Pain Management v. Preese (CA1 4/19/12)

One reason for publishing is to bring attention to an overlooked principle of law. Sometimes that’s a way of saying that somebody made a fairly basic mistake.

Preese was in a car accident. She sued the tortfeasor and won at trial. Pain Management had treated her injuries and filed a lien which, for reasons not explained, it later released. But it hadn’t been paid and sued for the balance. She moved for summary judgment based on the release; the trial court granted it. Pain Management appeals.

The Court of Appeals reverses. By statute the lien is against a judgment or settlement; its effect is to allow a provider to claim a piece of those things. It has nothing to do with the provider’s rights directly against the patient.

The court then helpfully mentions in a footnote that Preese’s argument on appeal was that the claim was barred not by the mere fact of the release but by its language – the release stated that the debt had been compromised or paid.
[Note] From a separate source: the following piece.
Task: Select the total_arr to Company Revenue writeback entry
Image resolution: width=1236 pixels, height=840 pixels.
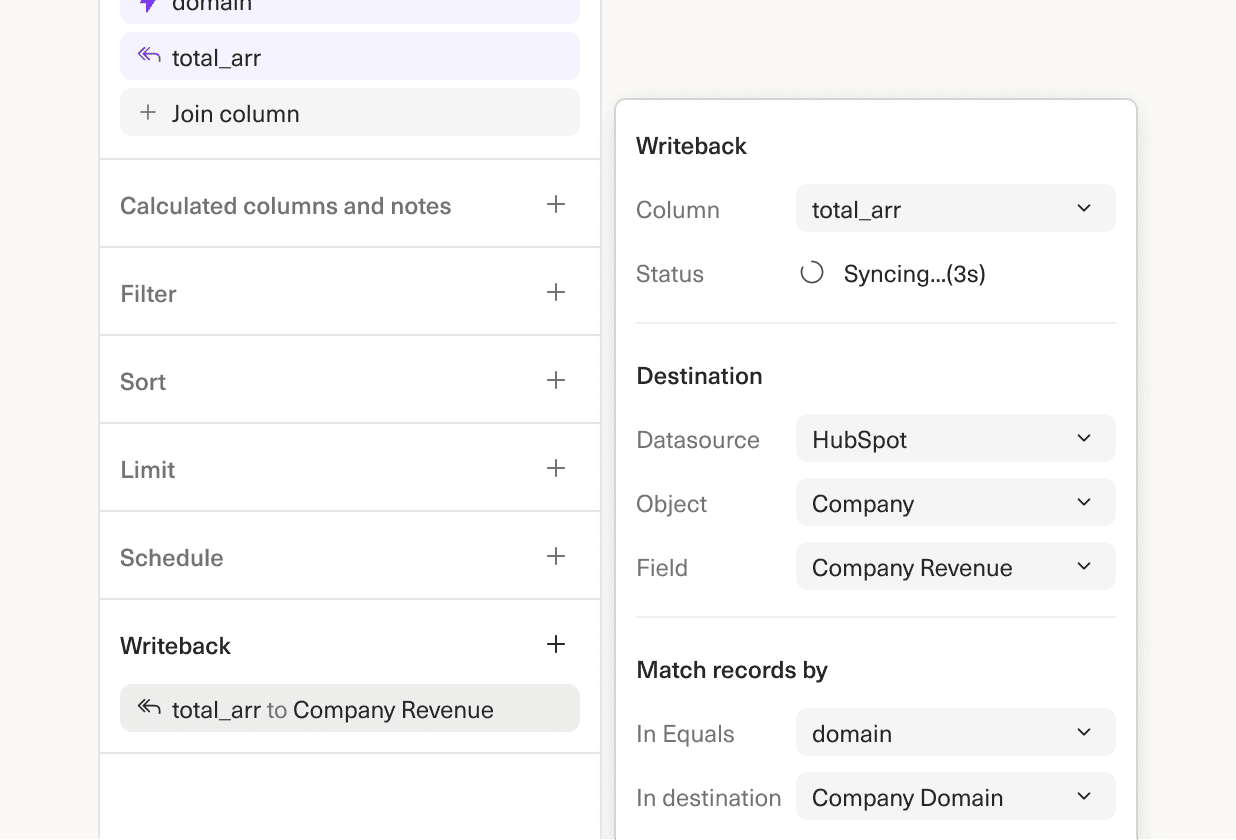Action: pyautogui.click(x=349, y=708)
But various earlier cases have that this sort of language in a lien release doesn’t bar a claim that hasn’t actually been compromised or paid.
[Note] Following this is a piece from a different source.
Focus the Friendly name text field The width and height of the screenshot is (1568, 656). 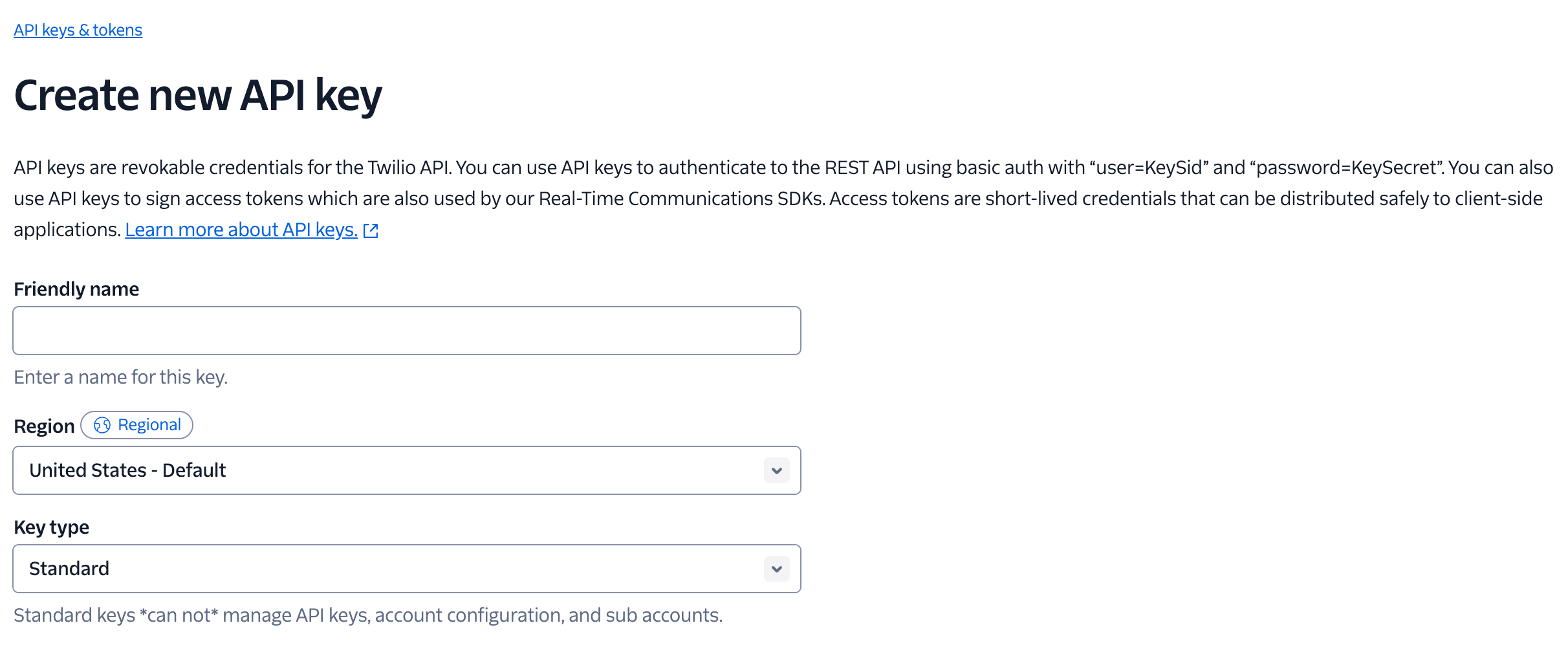406,331
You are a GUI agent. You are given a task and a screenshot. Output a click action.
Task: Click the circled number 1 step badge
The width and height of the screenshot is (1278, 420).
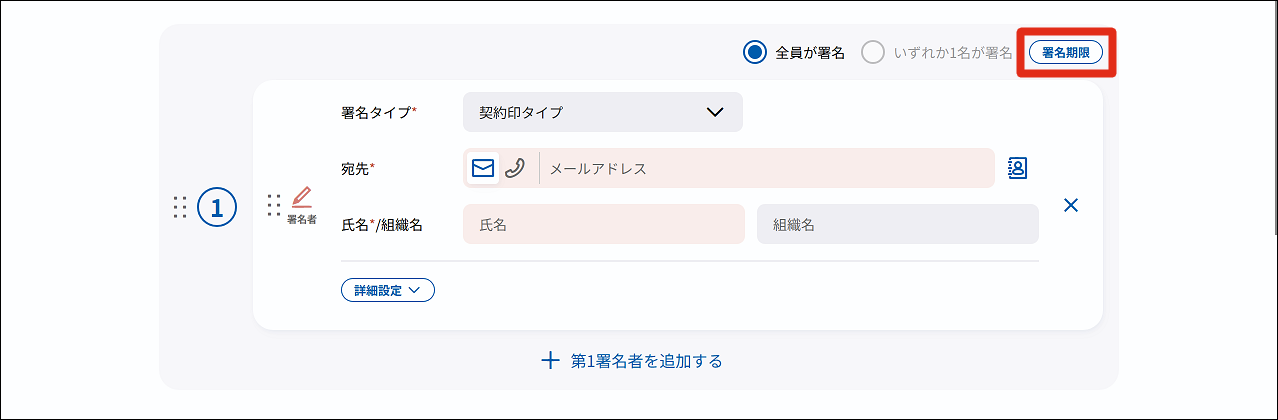(x=217, y=207)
Having decided the case, the opinion then spends an extra page or so listing all the factual issues that must now be addressed below. This we would normally criticize as surplusage but the court may think that a trial judge who could have granted this summary judgment needs all the help he can get. Its hard to criticize a CA1 opinion that’s only seven pages long (though it does manage to squeeze in two footnotes).